- _About this task_: Return the data exactly, apart from leaving out the pictures.

Data extracted from a collection
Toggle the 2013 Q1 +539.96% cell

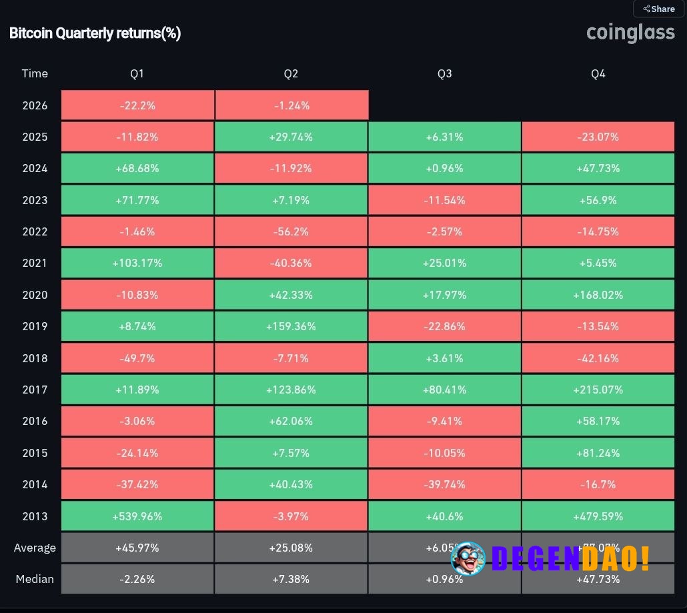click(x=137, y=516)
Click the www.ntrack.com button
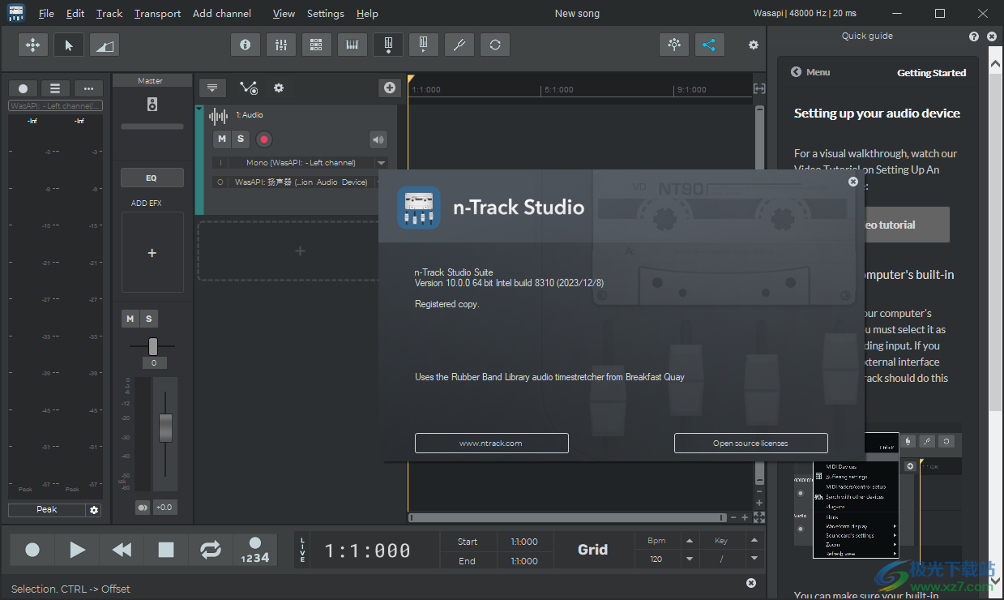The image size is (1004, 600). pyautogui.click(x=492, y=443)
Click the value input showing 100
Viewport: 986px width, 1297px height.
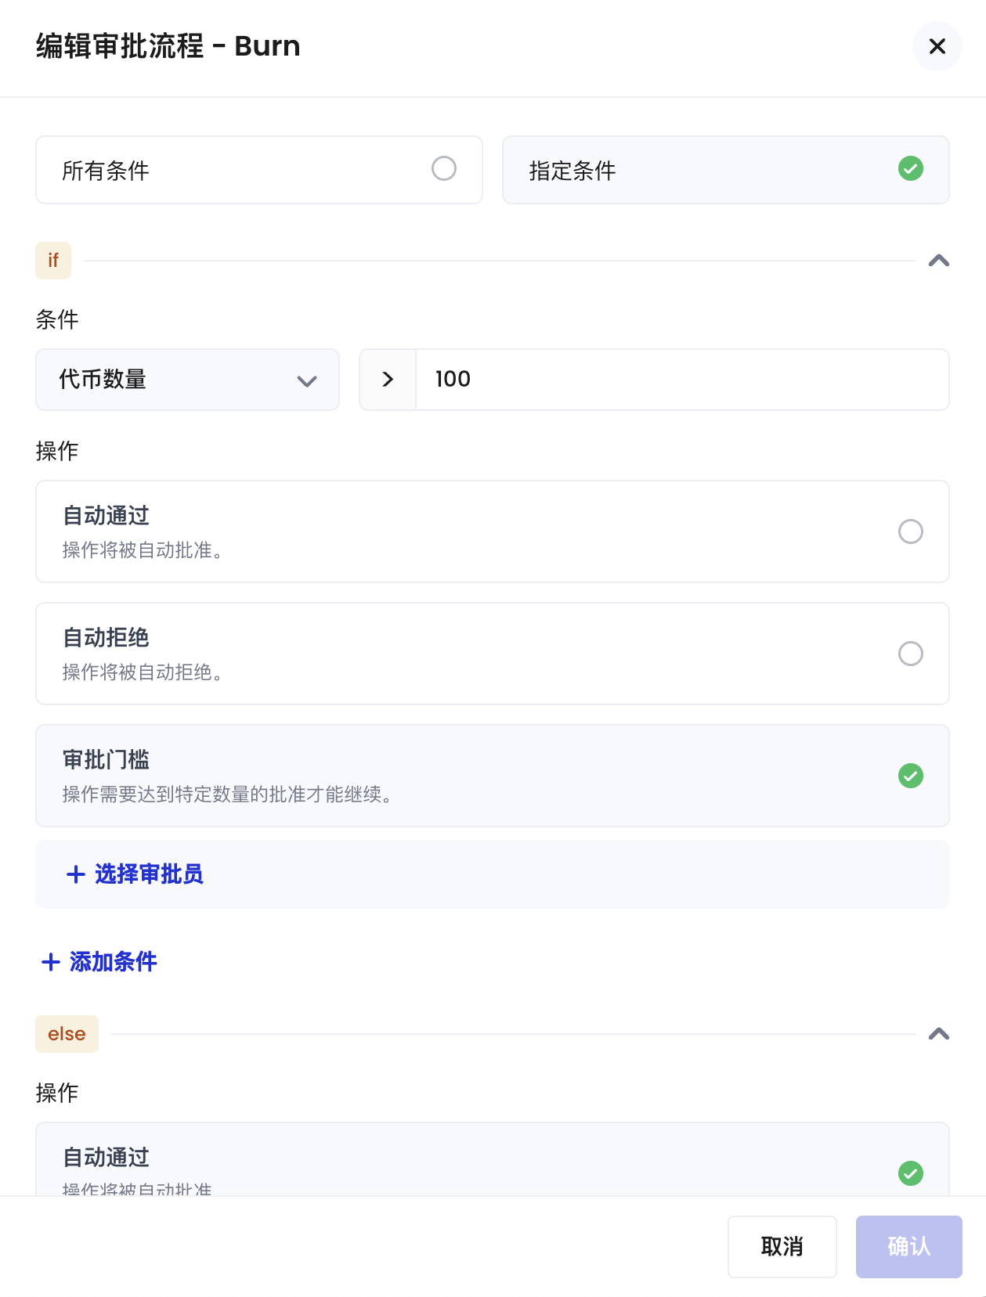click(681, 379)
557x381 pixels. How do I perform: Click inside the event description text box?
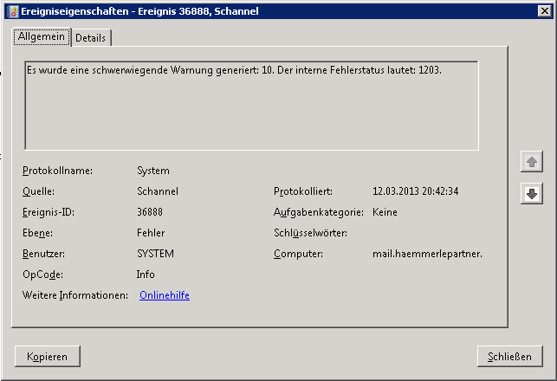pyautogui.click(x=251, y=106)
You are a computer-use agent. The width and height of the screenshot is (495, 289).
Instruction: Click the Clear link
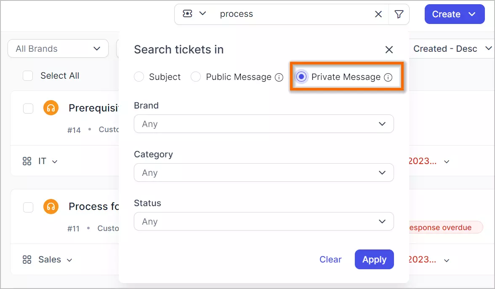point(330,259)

- _Task output_:
Toggle the 2013 Q1 +539.96% cell

click(x=137, y=516)
Click the www.ntrack.com button
The image size is (1004, 600). pyautogui.click(x=492, y=443)
Click the value input showing 100
Viewport: 986px width, 1297px height.
click(681, 379)
557x381 pixels. How do I perform: Click inside the event description text box?
pyautogui.click(x=251, y=106)
You are a computer-use agent. The width and height of the screenshot is (495, 289).
Instruction: Click the Clear link
point(330,259)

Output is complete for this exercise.